PROBLEM
All lines in the records below that hold "will" are to be shown.

--- SOURCE INFORMATION ---

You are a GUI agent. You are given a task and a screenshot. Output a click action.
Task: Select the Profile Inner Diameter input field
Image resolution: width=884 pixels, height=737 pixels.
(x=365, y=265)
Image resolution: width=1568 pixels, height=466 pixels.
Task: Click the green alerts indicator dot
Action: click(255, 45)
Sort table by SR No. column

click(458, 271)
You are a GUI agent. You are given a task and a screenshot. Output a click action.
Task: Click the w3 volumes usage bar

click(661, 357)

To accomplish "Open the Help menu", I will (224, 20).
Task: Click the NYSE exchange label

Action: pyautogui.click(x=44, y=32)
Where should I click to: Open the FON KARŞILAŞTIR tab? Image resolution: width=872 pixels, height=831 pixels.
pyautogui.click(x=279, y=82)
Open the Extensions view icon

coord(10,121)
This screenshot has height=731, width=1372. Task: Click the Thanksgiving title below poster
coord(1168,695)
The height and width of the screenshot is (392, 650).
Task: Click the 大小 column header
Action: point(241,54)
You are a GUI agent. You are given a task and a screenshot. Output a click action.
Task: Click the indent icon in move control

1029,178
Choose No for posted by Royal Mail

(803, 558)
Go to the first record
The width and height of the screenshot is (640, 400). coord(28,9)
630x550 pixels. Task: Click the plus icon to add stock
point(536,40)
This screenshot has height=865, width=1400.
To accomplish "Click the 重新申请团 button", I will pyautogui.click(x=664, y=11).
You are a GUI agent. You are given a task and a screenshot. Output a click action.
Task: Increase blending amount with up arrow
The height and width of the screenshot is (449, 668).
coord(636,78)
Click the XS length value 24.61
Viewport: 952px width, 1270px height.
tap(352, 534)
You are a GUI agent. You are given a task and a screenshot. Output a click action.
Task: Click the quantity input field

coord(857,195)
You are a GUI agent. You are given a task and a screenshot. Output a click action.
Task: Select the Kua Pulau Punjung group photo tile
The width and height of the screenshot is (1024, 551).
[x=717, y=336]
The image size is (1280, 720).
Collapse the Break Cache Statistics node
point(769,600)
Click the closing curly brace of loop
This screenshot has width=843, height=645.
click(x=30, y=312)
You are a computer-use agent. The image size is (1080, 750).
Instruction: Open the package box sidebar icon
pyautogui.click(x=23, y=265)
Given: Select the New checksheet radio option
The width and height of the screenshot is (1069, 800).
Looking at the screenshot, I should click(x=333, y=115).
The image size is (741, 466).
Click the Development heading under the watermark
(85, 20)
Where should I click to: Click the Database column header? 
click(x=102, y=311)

---

ANSWER
To accomplish "Open the Help menu", I will (224, 20).
To accomplish "Click the 重新申请团 button", I will pyautogui.click(x=664, y=11).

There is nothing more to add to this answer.